__Work task__.
Only lines with the string "mode" should be returned from the data below.

Stored items:
* * * * * * * * *

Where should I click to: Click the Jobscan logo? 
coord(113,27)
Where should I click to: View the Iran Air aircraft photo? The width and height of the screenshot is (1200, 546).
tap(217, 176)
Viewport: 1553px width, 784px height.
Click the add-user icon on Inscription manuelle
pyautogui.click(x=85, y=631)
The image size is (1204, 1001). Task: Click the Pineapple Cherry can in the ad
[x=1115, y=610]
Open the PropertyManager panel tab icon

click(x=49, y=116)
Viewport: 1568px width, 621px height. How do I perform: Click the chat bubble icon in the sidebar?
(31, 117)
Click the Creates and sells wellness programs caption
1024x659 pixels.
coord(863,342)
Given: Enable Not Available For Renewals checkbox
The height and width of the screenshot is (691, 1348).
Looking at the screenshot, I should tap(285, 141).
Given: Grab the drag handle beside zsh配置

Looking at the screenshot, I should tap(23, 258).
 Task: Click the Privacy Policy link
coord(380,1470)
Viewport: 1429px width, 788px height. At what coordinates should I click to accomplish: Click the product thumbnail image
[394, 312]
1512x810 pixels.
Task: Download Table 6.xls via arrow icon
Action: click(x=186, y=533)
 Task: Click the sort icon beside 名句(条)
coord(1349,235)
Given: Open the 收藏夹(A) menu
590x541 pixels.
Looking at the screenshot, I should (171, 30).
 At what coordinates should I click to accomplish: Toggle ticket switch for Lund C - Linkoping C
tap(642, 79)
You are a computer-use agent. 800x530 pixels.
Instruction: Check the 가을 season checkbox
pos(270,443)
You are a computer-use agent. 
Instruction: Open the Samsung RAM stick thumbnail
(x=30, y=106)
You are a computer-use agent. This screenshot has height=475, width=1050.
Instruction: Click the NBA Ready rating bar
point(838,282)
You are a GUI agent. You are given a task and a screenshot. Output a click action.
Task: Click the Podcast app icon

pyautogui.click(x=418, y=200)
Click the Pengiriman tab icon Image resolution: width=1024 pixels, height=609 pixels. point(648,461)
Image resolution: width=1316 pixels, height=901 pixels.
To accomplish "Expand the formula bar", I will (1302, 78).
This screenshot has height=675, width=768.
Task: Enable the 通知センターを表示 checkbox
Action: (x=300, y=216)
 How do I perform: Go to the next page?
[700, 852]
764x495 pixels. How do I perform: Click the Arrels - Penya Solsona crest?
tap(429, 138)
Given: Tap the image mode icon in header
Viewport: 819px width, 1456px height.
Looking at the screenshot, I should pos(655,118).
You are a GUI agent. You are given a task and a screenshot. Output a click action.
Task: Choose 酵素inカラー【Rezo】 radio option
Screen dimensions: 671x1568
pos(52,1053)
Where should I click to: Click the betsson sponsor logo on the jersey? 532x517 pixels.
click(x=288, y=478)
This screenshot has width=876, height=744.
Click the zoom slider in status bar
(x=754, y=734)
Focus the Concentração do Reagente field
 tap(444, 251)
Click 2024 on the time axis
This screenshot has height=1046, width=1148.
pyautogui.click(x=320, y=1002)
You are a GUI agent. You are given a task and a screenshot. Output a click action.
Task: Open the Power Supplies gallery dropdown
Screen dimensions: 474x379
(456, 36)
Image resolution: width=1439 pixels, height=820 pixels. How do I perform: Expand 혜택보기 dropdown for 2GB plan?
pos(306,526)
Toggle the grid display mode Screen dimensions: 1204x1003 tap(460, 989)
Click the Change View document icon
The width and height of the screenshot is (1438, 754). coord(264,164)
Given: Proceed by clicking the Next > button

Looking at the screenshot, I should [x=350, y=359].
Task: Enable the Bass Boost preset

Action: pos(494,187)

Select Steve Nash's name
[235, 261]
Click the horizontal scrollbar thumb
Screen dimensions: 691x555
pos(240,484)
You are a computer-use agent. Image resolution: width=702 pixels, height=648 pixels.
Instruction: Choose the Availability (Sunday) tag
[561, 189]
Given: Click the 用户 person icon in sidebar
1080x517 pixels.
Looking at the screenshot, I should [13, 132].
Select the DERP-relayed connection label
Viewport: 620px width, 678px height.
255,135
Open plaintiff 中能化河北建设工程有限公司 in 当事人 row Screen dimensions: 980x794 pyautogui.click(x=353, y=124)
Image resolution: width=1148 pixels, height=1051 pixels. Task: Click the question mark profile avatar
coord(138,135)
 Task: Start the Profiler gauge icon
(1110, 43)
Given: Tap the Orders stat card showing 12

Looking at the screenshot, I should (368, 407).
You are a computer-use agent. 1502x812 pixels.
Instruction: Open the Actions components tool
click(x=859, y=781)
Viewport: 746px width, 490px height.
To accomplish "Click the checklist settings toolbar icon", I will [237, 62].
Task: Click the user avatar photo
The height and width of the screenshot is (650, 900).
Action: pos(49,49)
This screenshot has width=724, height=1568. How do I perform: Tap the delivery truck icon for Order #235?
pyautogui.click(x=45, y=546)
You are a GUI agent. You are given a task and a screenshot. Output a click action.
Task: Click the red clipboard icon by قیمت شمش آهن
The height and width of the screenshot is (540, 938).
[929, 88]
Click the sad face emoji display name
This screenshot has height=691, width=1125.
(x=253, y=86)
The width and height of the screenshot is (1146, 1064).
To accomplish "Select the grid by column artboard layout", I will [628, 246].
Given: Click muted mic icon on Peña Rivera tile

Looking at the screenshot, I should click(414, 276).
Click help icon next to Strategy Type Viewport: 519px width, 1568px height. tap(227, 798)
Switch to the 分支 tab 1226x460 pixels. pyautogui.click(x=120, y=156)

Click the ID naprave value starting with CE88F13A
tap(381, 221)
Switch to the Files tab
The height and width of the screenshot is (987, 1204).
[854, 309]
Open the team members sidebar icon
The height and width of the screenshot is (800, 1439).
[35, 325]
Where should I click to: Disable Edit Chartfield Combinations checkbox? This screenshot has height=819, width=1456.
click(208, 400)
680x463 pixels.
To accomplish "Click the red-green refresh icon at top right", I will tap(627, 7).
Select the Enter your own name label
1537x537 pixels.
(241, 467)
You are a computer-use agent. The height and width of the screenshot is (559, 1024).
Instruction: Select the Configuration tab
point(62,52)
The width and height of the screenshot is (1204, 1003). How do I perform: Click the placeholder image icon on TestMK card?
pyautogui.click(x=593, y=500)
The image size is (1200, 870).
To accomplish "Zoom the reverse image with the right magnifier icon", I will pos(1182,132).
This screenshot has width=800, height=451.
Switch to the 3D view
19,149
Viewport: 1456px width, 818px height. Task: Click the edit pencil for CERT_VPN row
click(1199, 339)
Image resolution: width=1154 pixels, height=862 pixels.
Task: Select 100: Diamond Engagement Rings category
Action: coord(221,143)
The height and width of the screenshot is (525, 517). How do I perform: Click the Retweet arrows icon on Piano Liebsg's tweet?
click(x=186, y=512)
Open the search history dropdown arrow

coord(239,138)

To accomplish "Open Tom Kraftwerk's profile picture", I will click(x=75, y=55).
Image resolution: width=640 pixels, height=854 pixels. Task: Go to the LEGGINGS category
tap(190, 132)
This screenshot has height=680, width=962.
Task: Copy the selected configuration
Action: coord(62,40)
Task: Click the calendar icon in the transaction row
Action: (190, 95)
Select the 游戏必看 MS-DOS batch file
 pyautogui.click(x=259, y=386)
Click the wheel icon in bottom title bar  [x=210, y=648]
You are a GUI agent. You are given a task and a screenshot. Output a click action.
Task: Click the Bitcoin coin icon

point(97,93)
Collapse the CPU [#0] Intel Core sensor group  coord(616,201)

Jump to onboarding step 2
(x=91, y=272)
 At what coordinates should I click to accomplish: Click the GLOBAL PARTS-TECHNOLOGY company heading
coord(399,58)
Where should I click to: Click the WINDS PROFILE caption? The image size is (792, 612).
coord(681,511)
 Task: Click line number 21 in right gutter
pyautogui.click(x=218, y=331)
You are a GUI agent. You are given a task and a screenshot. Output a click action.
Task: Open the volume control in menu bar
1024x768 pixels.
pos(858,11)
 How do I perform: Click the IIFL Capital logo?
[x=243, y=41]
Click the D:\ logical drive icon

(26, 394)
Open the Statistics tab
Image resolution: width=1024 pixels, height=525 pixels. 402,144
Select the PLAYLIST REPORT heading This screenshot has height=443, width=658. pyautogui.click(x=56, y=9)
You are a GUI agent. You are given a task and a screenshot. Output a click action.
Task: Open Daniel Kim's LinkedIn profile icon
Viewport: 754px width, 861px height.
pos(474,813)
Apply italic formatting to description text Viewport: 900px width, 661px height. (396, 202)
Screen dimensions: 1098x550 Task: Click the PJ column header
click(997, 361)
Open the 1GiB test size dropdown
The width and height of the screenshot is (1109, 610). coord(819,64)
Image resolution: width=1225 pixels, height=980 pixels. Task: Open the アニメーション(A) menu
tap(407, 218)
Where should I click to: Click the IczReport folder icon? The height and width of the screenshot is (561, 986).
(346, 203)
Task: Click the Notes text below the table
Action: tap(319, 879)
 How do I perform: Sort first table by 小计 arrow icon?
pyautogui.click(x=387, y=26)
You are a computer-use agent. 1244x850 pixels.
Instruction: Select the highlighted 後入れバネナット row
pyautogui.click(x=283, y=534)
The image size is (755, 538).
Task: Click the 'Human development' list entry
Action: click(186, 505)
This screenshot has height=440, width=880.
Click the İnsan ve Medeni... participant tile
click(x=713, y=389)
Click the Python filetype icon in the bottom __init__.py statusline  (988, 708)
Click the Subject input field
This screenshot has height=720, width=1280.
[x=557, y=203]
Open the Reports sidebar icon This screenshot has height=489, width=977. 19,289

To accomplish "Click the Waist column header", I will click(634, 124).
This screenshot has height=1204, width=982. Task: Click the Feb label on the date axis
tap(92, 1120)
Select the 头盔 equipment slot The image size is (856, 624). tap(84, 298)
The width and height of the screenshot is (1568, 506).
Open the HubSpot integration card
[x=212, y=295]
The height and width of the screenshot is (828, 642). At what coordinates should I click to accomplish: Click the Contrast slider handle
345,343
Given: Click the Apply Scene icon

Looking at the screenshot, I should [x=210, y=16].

* * * * * * * * *

__Response to the exercise__.
Given: Tap the image mode icon in header
Toggle the grid display mode Screen dimensions: 1204x1003 tap(460, 989)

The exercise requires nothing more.